Once we got to the 1980s, we had so many airlines trying to survive that corners were cut, recommendations were not followed and various accidents were essentially negligent.

Now that lots of smaller airlines have been merged into larger ones, we now have Boeing type problems where the cost of manufacture, safety and development is so much higher than before, no-one wants to put a new plane through the whole approvals process, we just want to re-badge a 737 and get it into service.

Similar things happen on the railways in the UK where we have the RAIB to do a similar "no-blame" analysis of a crash/accident yet still time and time again, the same problems surface - lack of preparation, lack of training and lack of following procedures.

I agree and it’s somewhat addressed in the book - if you find the premise at all interesting you should definitely read it, even if you’re skeptical of the practicality of implementing the philosophy (for lack of a better word) it’s interesting and the examples are compelling.

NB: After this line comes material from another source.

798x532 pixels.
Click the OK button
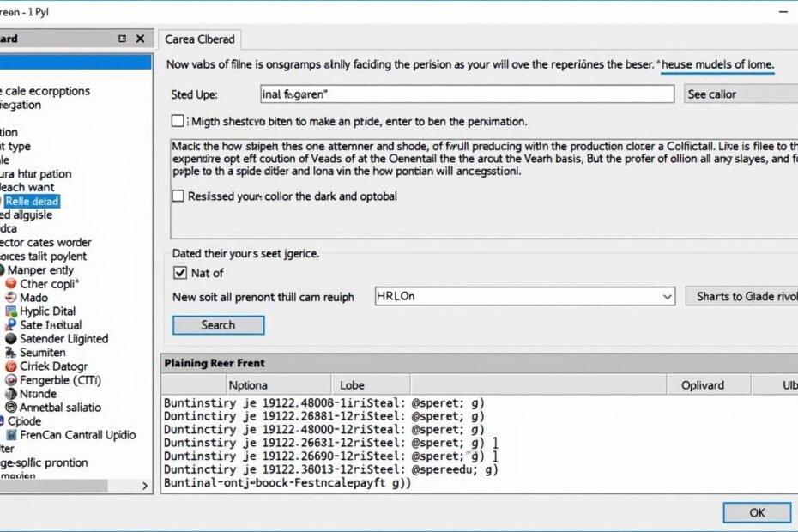756,512
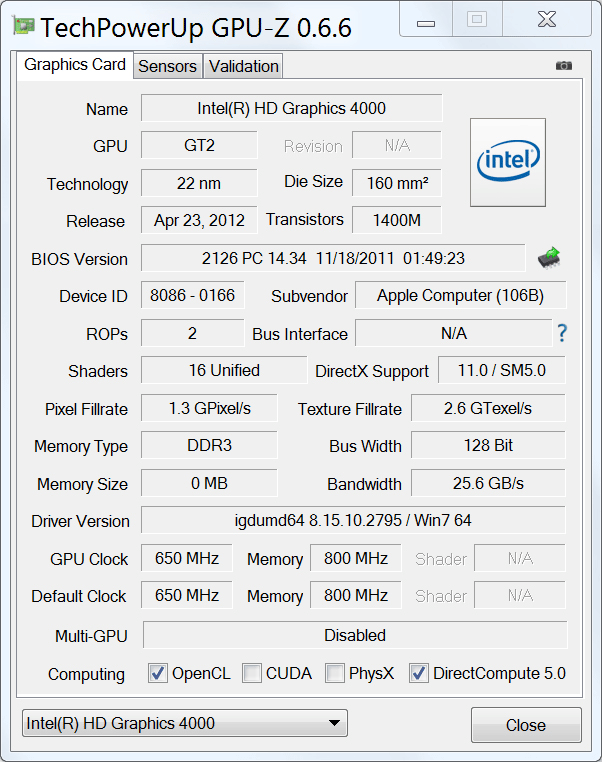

Some of the examples are whole-cloth cultural changes of entire industries (usually commercial flight actually, IIRC), but some are small, simple, changes that can be implemented by one or two people and still have a dramatic impact. One of the smaller-scale examples from the book that really stuck out was the attitude & approach of a surgeon in an operating room. When surgeons approach mistakes from the perspective of “okay, this happened, let’s focus on how we fix it” mistakes are reported to the surgeon quickly, the surgeon gets accurate information quickly, and can respond appropriately. Result: more mistakes are reported but the surgeon has fewer complications and better outcomes.

When surgeons approach mistakes by getting angry or assigning blame to the nurse who did X or the resident who did Y those surgeons have fewer (reported) mistakes but worse outcomes. Why? People don’t fess up because they fear the consequences. And when a mistake is identified, people don’t give accurate and complete information because their primary concern is KYA rather than fixing the problem at hand.